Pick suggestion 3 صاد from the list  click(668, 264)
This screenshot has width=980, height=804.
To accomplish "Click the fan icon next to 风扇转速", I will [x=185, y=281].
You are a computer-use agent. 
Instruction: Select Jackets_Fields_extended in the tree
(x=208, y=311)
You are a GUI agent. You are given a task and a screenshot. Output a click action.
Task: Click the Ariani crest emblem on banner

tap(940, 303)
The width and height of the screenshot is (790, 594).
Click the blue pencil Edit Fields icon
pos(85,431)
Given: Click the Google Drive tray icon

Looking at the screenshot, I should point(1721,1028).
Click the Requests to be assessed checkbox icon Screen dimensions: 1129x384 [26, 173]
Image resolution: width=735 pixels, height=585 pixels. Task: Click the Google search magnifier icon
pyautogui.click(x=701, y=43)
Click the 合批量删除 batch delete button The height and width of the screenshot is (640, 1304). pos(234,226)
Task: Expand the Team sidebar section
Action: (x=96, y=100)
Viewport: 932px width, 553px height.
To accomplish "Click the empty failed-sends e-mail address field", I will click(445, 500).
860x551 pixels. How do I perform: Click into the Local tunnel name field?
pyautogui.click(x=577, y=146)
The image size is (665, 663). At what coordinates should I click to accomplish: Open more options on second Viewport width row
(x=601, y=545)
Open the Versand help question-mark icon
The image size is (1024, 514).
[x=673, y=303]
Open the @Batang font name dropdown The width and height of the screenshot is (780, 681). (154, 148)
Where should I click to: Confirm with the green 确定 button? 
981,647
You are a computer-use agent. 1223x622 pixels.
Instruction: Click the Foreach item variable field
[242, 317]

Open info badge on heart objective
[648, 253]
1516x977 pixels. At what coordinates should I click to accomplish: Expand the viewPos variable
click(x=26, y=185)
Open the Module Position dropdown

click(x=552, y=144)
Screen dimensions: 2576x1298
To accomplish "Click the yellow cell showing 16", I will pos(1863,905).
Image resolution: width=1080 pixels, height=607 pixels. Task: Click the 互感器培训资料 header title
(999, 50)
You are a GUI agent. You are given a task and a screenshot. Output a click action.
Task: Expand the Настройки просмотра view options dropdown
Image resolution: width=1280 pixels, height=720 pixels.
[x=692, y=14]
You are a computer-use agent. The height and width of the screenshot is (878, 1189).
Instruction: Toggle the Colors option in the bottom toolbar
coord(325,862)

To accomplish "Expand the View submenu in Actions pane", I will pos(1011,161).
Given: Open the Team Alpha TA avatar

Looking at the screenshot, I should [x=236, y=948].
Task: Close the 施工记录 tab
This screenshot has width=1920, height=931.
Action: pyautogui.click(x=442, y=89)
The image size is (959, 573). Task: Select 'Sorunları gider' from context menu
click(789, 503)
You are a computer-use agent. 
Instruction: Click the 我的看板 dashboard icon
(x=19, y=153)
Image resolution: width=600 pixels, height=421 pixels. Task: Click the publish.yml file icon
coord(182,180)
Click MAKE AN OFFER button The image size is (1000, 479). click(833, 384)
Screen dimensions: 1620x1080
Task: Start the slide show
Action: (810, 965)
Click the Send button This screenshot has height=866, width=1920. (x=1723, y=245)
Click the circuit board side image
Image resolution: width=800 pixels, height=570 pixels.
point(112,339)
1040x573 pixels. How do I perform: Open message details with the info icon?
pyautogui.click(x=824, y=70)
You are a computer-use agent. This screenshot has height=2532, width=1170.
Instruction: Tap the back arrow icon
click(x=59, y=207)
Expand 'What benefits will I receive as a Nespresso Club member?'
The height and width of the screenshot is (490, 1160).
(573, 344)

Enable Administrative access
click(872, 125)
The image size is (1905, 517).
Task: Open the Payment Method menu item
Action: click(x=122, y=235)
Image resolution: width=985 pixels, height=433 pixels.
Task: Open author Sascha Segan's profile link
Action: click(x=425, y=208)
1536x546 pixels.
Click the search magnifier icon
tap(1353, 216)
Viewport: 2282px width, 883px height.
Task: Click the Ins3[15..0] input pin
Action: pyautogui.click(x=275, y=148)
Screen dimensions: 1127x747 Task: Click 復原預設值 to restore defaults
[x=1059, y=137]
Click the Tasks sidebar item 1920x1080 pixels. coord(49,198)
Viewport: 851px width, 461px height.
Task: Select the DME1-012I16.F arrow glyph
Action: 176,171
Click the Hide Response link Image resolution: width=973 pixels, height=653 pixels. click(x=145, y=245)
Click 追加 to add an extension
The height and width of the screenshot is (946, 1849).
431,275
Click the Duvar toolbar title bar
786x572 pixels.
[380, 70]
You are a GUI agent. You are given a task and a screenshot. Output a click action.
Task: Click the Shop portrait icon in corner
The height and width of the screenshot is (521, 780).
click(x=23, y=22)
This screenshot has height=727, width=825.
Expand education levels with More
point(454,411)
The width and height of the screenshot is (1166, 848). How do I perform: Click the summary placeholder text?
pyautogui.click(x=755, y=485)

◇ ◇ ◇ ◇ ◇

▶ Your instructions: Write out only the final block of lines, starting at the line with "The height and width of the screenshot is (946, 1849)." and running to the end of the material.

▶ Response box:
The height and width of the screenshot is (946, 1849).
431,275
Click the Duvar toolbar title bar
786x572 pixels.
[380, 70]
You are a GUI agent. You are given a task and a screenshot. Output a click action.
Task: Click the Shop portrait icon in corner
The height and width of the screenshot is (521, 780).
click(x=23, y=22)
This screenshot has height=727, width=825.
Expand education levels with More
point(454,411)
The width and height of the screenshot is (1166, 848). How do I perform: Click the summary placeholder text?
pyautogui.click(x=755, y=485)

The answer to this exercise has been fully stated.